Exercise =
Repeat the text of every record below word for word, without the pictures.

Supplied material =
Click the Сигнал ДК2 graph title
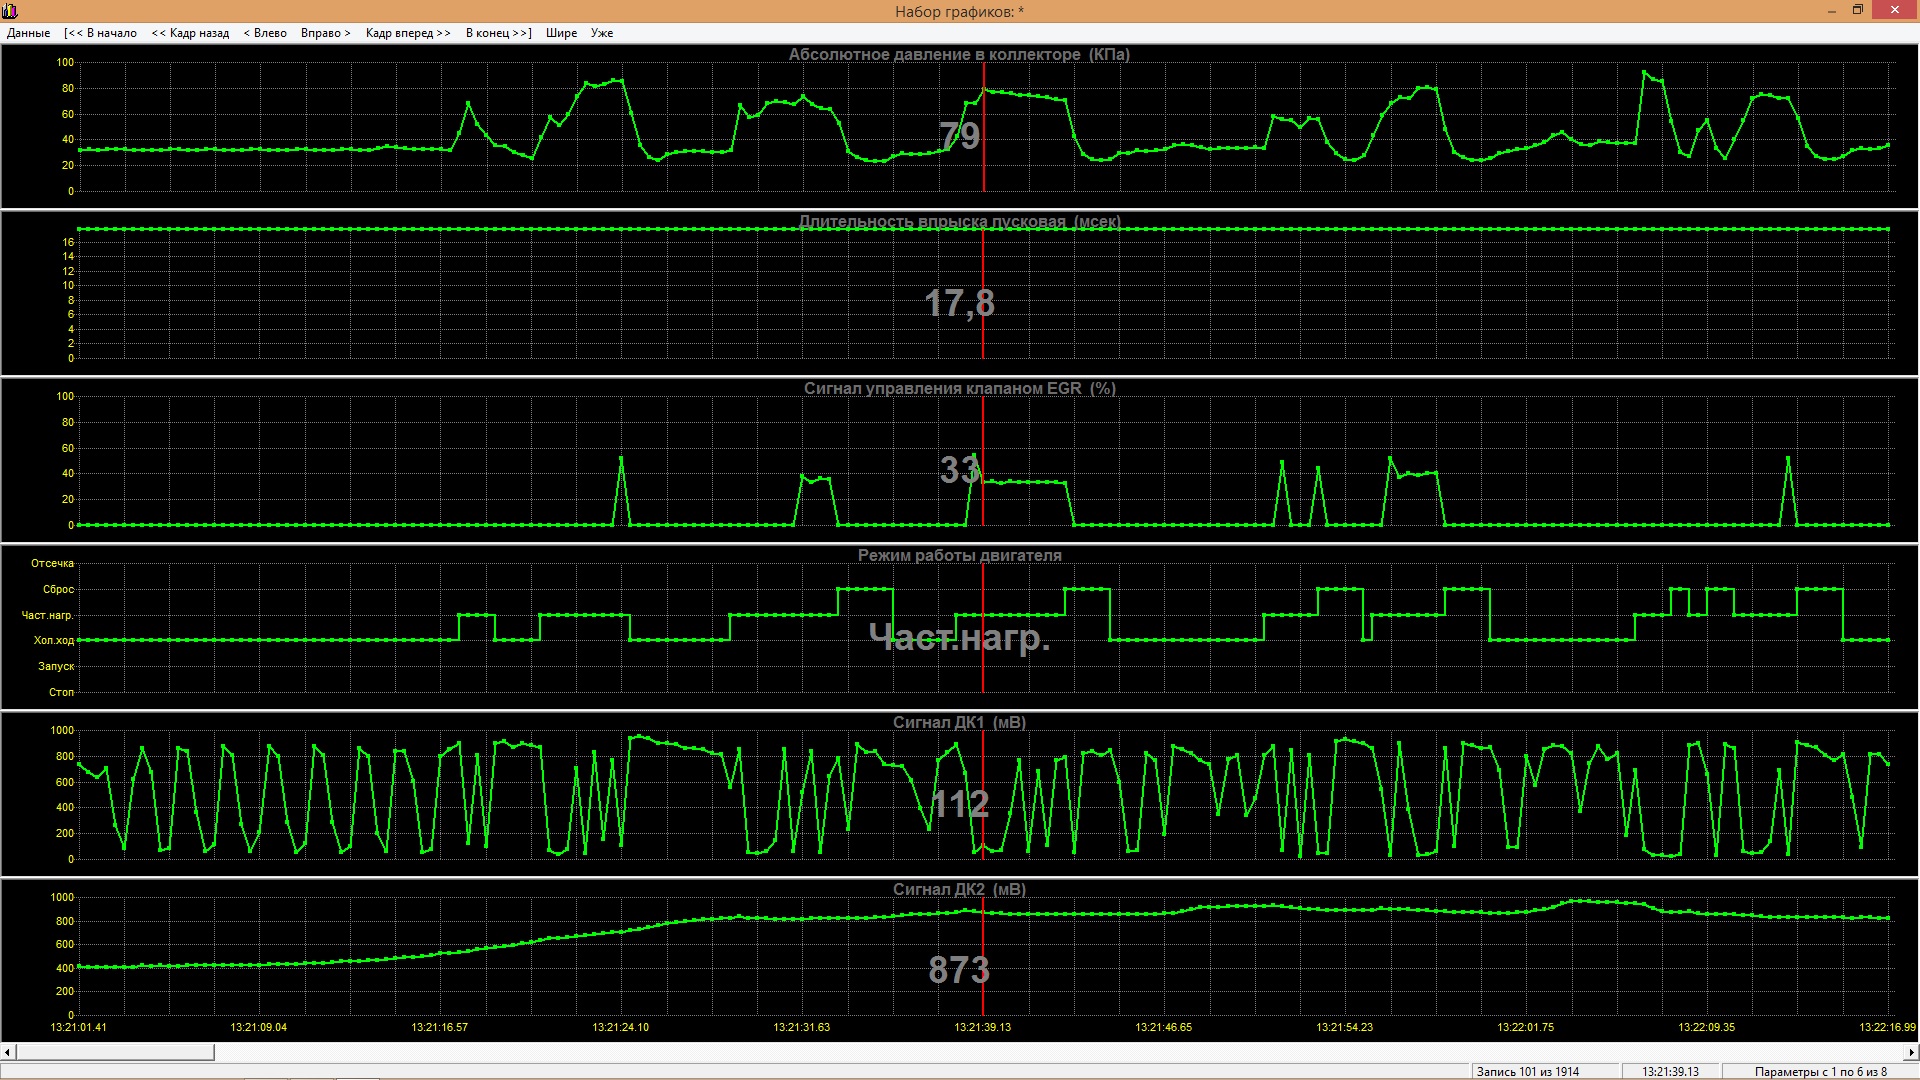 click(959, 889)
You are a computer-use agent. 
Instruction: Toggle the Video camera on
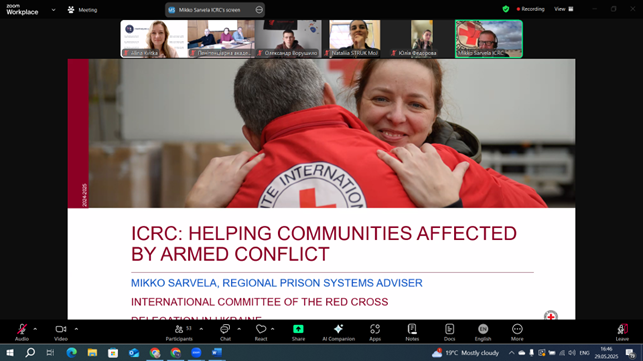61,332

Task solution =
Click the Сигнал ДК2 graph title
 click(959, 889)
You are a computer-use agent. 
Instruction: Toggle the Video camera on
61,332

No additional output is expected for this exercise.